A true Blue-State Conservative must believe everything printed by the New York Times.

[capitan_refugio #2211] The Times articles is eminently credible. In fact, anything "discredited" by you is worth its weight in gold, as far as I'm concerned.

This is an example of true Blue-State Conservatism.

Below is an example of New York Times objectivity, from May 29, 1861 to June 2, 1861. However, I actually like the part where the Times writes, "We will concede, too, for the sake of the argument, that the power to suspend this writ exists only in Congress...."

[nc - portions in bold blue were quoted by CJ Rehnquist in "All the Laws But One," page 35]

[nc - boldface added in a few places]

New York Times, May 29, 1861

Front page

NEWS REPORT

SPECIAL DISPATCH FROM WASHINGTON.

Washington, Tuesday, May 28

The intention of Judge TANEY, in issuing a writ of habeas corpus for the prisoner retained by Gen.
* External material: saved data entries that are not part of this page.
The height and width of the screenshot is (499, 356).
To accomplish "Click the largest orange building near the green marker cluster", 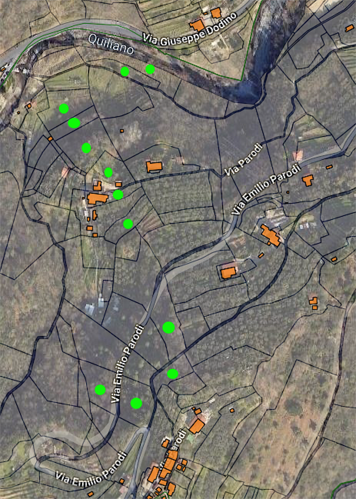I will tap(97, 198).
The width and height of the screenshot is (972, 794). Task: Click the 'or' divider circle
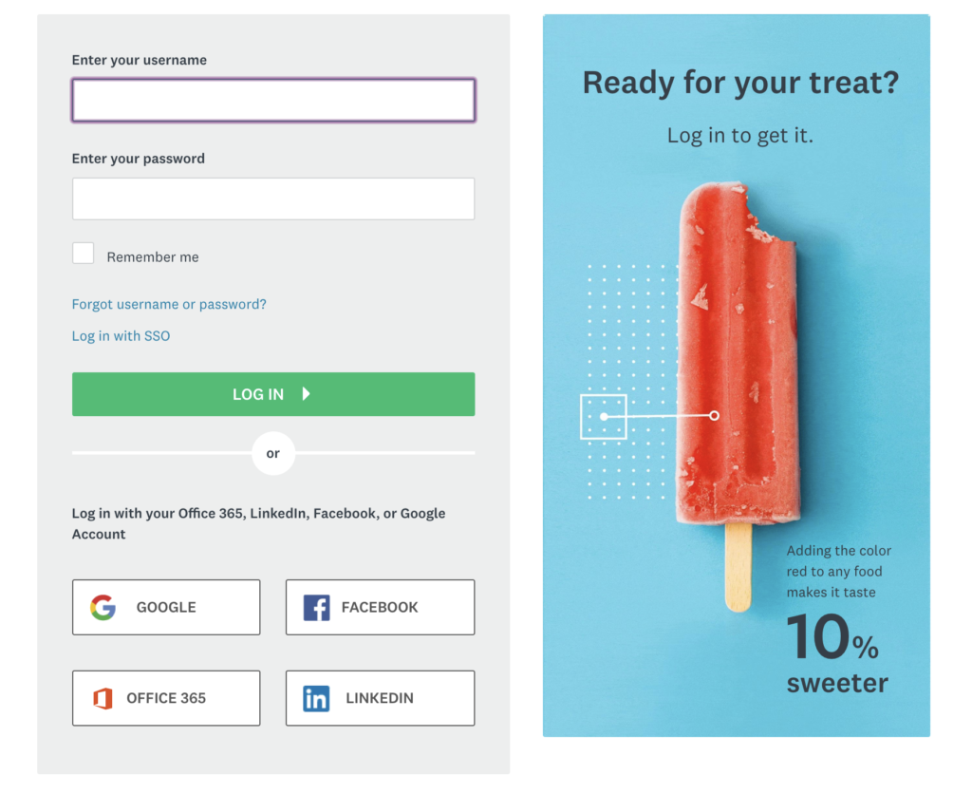pyautogui.click(x=273, y=453)
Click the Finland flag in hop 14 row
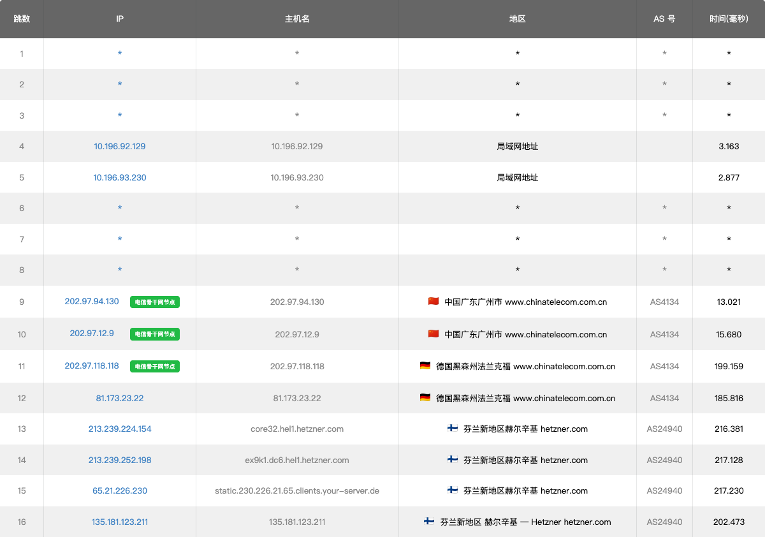Viewport: 765px width, 537px height. click(453, 459)
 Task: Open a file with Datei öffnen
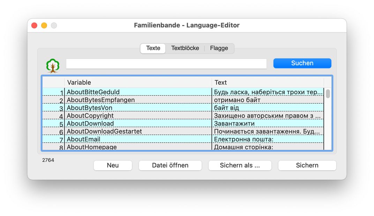pyautogui.click(x=170, y=165)
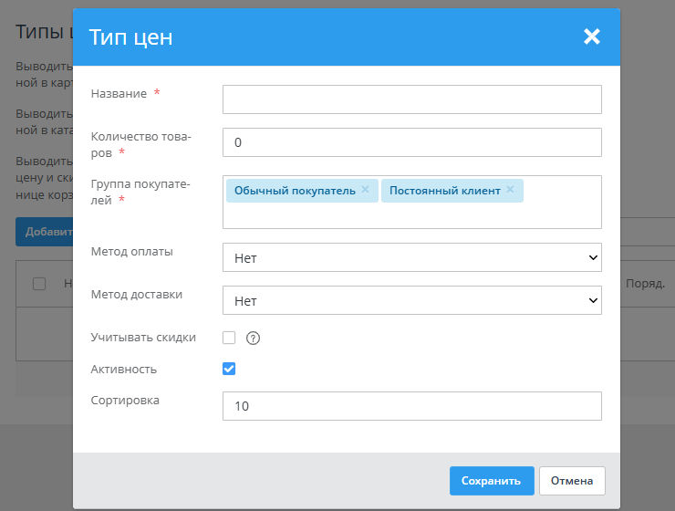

CADWALLADER at Baltimore, is to bring on a collision between the Judicial and the Military Departments of the Government, and if possible to throw the weight of the judiciary against the United States and in favor of the rebels. He is at heart a rebel himself, for on Saturday, when it was supposed the rebels were attacking the United States forces at Arlington, Judge TANEY expressed the wish that "the Virginians would wade to their waists in Northern blood." The animus of this exclamation will be apparent to any one, and the fact that Judge TANEY, and and infirm as he is, volunteered to go to Baltimore to issue a writ in favor of a rebel, shows the alacrity with which he serves the cause of rebellion.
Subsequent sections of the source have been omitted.